2025 Review Illuminates Metabolism of PROTACs, Oligonucleotides, Macrocyclic Peptides, and Conjugated Drugs

New drug modalities (NDMs) are revolutionizing pharmacology by targeting previously "undruggable" proteins and offering innovative treatments for diverse diseases. However, their complex structures often lead to unique metabolic pathways and tissue distribution profiles, posing significant challenges for drug development. A comprehensive understanding of NDM metabolism is crucial for predicting pharmacokinetics, ensuring safety, and optimizing therapeutic efficacy, bridging the gap between novel discovery and successful clinical application.

This third annual review synthesized 15 selected publications from 2025, categorizing advances in new drug modality (NDM) metabolism into four key areas. The authors focused on PROTACs and molecular glues, oligonucleotide therapeutics, macrocyclic peptides, and conjugated drugs (including antibody-drug conjugates and Fc-fusion proteins). The review systematically analyzed research emphasizing biotransformation, chiral stability, in vitro/in vivo metabolic pathways, metabolite identification workflows, throughput enhancements, and leader-independent cyclization strategies across these complex modalities.

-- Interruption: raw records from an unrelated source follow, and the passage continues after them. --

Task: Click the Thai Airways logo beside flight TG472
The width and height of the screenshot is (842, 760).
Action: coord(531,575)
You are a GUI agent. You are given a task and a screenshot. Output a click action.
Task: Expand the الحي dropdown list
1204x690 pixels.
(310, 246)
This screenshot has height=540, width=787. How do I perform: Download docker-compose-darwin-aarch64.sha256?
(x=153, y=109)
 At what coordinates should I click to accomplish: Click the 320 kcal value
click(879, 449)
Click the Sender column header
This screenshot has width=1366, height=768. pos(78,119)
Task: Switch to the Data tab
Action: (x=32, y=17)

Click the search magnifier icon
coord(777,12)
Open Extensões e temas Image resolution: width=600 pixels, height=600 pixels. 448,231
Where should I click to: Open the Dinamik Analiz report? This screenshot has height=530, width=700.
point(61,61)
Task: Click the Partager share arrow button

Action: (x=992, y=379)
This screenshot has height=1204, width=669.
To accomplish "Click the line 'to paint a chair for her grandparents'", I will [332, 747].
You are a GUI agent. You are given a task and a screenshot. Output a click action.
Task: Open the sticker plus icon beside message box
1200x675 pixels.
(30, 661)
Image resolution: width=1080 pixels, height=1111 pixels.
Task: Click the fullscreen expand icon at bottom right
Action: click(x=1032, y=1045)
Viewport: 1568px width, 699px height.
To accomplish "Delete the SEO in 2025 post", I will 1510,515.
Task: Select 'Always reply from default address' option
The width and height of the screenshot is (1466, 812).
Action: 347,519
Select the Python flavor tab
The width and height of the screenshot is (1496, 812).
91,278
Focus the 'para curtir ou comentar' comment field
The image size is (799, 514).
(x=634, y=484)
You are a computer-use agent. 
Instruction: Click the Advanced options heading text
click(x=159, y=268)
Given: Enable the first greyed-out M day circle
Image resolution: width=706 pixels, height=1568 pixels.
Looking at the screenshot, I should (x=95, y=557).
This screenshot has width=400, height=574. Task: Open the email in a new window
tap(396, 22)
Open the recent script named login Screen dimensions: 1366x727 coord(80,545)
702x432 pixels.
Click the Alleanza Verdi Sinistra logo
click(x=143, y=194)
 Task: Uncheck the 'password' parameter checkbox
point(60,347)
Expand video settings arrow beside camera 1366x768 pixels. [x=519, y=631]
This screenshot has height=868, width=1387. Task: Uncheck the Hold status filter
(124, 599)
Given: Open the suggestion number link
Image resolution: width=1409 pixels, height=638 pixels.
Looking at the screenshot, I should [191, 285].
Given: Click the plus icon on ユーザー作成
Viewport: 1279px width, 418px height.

The review highlighted significant progress in understanding NDM metabolism, crucial for their clinical translation. For PROTACs and molecular glues, key insights emerged regarding their biotransformation pathways and the critical role of chiral stability in their pharmacological profiles. In the realm of oligonucleotide therapeutics, the review detailed advancements in both in vitro and in vivo metabolic studies, alongside the development of a structured workflow for comprehensive metabolite identification. Macrocyclic peptides saw notable improvements in throughput enhancements for their synthesis and characterization, as well as novel approaches to leader-independent cyclization. > The collection provides critical insights into metabolism, tissue distribution, and analytical innovations intended to accelerate the transition of these complex modalities from discovery to clinical application. Finally, for conjugated drugs, the review encompassed advancements in the metabolism of antibody-drug conjugates (ADCs) and novel Fc-fusion proteins, addressing their unique degradation and distribution characteristics.